▶ **Objetivo do exercício**:
Resuma o trecho da entrevista em duas frases.

▶ **Trecho da entrevista**:
+++

ISTOÉ – Este pacto já foi tentado várias vezes e nunca passou do discurso. O sr. acredita que seria viável agora?
Lessa

Sim, com lideranças políticas confiáveis. Tenho absoluta certeza de que nem as empresas nem os sindicatos vão querer trabalhar para a destruição do País ou impedir o crescimento do Brasil. A sociedade brasileira mudou e está mais participativa. Veja a reação na crise energética. Todas as pessoas economizaram energia, preocupadas consigo e com os outros. Houve um pacto social. A mesma reação consciente ocorreu no Rio de Janeiro nesta epidemia de dengue. Por que não pode haver um pacto em torno da estabilidade econômica e do crescimento contra o desemprego e a exclusão social?

ISTOÉ – O sr. não acha que a população ainda está apoiando a política econômica por temer a volta da inflação?

+++

▶ **Material fornecido**:
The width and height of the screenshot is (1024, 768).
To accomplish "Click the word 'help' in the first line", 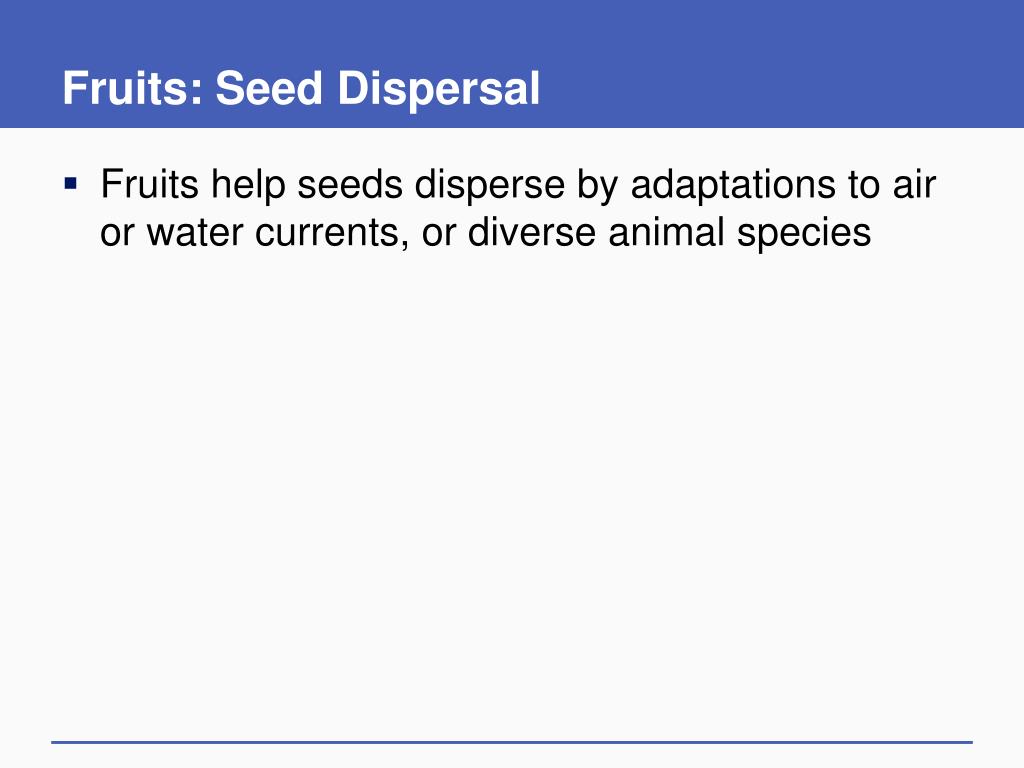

+++

▶ **Resposta do exercício**:
Questionado pela ISTOÉ sobre a viabilidade de um pacto que nunca passou do discurso, Lessa afirma que ele é possível com lideranças políticas confiáveis, pois nem as empresas nem os sindicatos vão querer impedir o crescimento do Brasil. Para ele, a sociedade brasileira está mais participativa, como mostraram a economia de energia na crise energética e a reação à epidemia de dengue no Rio de Janeiro, e por isso pergunta por que não pode haver um pacto pela estabilidade econômica e pelo crescimento contra o desemprego e a exclusão social.